Schleswig-Holsteins Wissenschaftsstaatssekretär Oliver Grundei über Hochschulautonomie, Zukunft der Exzellenzstrategie, Wissenschaftlerkarrieren – und die Unterschiede zu Berlin.

Campus der Christian-Albrechts-Universität zu Kiel, der Oliver Grundei in der nächsten ExStra-Runde gute Chancen einräumt. Foto: Marvin Radke (Ichwarsnur), CC BY-SA 4.0, via Wikimedia Commons.

Herr Grundei, Berlin hat ein neues Hochschulgesetz verabschiedet, Bayern steht kurz davor. In Berlin protestierten dagegen die Hochschulleitungen, in Bayern die Hochschulmitarbeiter.

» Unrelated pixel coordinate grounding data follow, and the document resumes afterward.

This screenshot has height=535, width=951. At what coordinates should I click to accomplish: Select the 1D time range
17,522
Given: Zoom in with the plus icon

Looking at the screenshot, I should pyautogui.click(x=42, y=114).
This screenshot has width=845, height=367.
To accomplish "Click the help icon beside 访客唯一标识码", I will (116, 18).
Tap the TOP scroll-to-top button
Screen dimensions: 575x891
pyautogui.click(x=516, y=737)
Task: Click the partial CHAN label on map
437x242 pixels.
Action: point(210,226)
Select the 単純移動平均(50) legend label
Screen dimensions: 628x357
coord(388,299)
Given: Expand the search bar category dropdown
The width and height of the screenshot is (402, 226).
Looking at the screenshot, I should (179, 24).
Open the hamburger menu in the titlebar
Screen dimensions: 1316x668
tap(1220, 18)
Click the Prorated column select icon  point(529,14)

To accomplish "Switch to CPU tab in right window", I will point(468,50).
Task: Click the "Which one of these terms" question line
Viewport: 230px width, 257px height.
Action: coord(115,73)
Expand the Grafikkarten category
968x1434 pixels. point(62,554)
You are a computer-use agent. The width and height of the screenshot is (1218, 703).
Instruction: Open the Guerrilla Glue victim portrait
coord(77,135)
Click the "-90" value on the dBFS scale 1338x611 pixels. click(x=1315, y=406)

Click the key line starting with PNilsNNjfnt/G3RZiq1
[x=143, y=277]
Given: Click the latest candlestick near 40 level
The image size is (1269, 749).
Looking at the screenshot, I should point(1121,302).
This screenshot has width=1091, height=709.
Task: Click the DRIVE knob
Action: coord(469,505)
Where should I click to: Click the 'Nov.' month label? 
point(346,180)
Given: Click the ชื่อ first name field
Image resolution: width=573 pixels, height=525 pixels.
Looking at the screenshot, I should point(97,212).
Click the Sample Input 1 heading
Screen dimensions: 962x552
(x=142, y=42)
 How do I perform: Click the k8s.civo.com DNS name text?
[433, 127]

Was ist mit der Gesetzesnovelle, die Sie gerade in Schleswig-Holstein durchgebracht haben? Eher Berlin oder eher Bayern?

 

Ich würde sie irgendwo dazwischen einordnen. Wobei ich für die Ambitionen von Bayerns Wissenschaftsminister Sibler, die Hochschulautonomie weiter zu stärken, deutlich mehr Sympathien habe. Bei unserer jetzigen Novelle waren daher auch die Hochschulgesetze Vorbild, die Vorreiter in Sachen Hochschulautonomie waren und meines Erachtens noch immer sind, wie das baden-württembergische und das nordrhein-westfälische Hochschulgesetz. Ob jetzt noch wirklich viel Zusätzliches in Bayern herauskommt, schaue ich mir gespannt an, bin aber auch ein wenig skeptisch. Da haben uns die verschiedenen Verfassungsgerichtsurteile zur Kompetenzverteilung zwischen Hochschulräten, Präsidien und Senaten in den vergangenen Jahren doch deutliche Grenzen gesetzt.

 

Deshalb haben Sie sich in Schleswig-Holstein gar nicht erst so stark aus dem Fenster gelehnt?

 

Dafür, dass wir in Kiel eine Drei-Parteien-Koalition aus CDU, FDP und Grünen haben, konnten wir viel erreichen. Wir haben umgesetzt, was wir im Sommer 2017 in langen Nächten der Koalitionsverhandlungen vereinbart haben, gerade noch rechtzeitig auf der Zielgeraden dieser Legislaturperiode. Und noch einiges draufgesetzt.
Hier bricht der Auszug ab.